The narrator, who remains nameless throughout the novel, is not the most likely of heroes. A beautiful, arrogant and misanthropic porn-star with a rather strong coke habit and a soulless existence, he is seemingly the result of a much-disturbed childhood blended with an equally as disturbed modern adult lifestyle, and bombards his way through the book with a sarcastic, scathing and cynical attitude. Foul-mouthed and ungrateful, you’d find it easy to really dislike him, if it weren’t for the fact that the poor man has suffered a horrific car crash and severe burns as a result, losing his pride and career along the way, as well as certain body parts which mean that a return to the porn industry is now impossible.
Davidson has no doubt done his research into burns victims and their treatments, and it is this which initially grips and disgusts the reader; it is a wearing read, exhausting and stomach-churning, in particular because of the narrator’s insistence on describing each and every treatment, peppered with memories of his childhood and crude observations on his old lifestyle, and the new one which awaits him.
Enter Marianne Engel. A gargoyle carver by trade and a psychiatric patient in the hospital where the narrator is being treated for burns, she visits him during his treatments, telling him stories of a time in 14th century Germany where they were, she maintains, lovers. As you may expect, our disillusioned and cynical narrator finds this all rather hard to swallow, but a strange relationship slowly forms between the characters nonetheless. Just as she takes care of him initially, so does he begin to take care of her after his recovery and as the novel progresses, it is hard to know who needs the support of hte other more and what will become of these two peculiar characters, debatably connected to each other by dozens of intertwined previous lifetimes, pulling them together once again.
And the lives are described in great detail; richly depicted and atmospheric, the reader is taken on a journey from medieval Germany, where Marianne Engel apparently cared for the narrator after he received horrific burns, to Japan, Iceland and Italy, in a mass of colourful descriptions and vivid action. It is these haunting depictions which undoubtedly make the book.
Aside from some amazingly vibrant descriptions, the writing tends to be a little disjointed (the recurring snake-in-the-spine analogy, in particular, does not work), although the characters are, at least, complex and somehow strangely plausible; Marianne Engel has a chilling dark side lurking beneath her too-good-to-be-true exterior, and the narrator himself even breaks out of his cynicism and negativity to mull over the works of Dante and give appropriately wry observations at times. No, these are certainly not one-dimensional characters, and any clunky writing can, with a little effort, be mainly overlooked.

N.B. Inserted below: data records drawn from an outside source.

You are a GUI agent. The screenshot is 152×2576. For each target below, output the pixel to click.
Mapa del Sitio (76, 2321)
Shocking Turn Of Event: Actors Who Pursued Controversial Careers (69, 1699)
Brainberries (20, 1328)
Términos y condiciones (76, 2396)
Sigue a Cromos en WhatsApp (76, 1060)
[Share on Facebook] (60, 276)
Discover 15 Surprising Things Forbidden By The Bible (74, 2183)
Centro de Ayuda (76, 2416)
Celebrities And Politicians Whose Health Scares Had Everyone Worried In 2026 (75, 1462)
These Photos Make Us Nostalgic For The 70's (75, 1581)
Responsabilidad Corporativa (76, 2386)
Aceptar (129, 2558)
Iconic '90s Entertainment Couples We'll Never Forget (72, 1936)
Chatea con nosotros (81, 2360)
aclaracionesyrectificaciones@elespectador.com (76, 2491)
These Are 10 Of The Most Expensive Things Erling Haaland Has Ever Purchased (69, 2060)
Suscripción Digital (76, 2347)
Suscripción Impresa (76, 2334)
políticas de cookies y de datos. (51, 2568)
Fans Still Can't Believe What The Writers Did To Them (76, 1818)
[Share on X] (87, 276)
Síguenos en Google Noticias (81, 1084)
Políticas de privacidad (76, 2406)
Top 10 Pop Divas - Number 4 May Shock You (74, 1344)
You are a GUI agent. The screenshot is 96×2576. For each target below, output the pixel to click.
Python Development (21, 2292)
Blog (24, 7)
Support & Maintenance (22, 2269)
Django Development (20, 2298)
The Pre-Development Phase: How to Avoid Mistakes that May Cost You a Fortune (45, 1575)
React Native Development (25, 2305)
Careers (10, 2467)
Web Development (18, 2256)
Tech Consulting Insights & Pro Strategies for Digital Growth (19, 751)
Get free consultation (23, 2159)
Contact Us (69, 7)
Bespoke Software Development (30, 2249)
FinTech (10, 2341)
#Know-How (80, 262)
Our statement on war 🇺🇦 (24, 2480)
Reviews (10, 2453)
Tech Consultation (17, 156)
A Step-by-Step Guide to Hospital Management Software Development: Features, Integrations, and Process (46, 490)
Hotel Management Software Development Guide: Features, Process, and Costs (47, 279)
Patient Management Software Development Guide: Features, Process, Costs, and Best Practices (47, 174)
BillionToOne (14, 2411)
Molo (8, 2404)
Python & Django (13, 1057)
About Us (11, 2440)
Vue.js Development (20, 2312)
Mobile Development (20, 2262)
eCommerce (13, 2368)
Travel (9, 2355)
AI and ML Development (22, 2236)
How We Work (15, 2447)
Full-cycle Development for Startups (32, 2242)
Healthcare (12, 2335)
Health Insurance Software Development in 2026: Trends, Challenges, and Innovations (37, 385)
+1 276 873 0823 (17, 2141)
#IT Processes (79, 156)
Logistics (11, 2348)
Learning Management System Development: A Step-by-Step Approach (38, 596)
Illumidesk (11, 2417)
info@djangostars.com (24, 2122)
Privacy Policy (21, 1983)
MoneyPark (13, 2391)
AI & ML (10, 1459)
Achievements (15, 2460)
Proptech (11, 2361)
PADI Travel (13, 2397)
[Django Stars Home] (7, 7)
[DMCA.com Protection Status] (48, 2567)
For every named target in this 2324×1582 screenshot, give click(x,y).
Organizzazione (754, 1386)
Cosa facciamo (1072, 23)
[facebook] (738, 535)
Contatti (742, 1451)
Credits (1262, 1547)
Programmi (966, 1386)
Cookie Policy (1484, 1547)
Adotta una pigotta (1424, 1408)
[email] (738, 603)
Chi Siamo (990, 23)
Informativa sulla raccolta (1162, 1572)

Did these characters truly live together in different times? Are these personalities connected together for eternity, condemned to returning to each other over and over? These interesting questions are left mainly unanswered by Davidson, in a tactic which, even if deliberate, leaves the book feeling a little incomplete and unresolved.
It is hard to know how to rate The Gargoyle; it has all the imagination, inspiration and promise of an extraordinary novel, but ultimately lacks the high standard of writing needed to match, and so ultimately falls just a little short of the mark. Is the writing some of the best you will ever read? No; there are great characters and mesmerising period descriptions but these are interspersed with clumsy prose that can verge on being dull at times. But is The Gargoyle worth reading for its daring and captivating ideas, for its imagination? As a book containing concepts which, more than a year after reading it, I still find myself thinking of and wondering at, the answer has to be, undoubtedly, yes.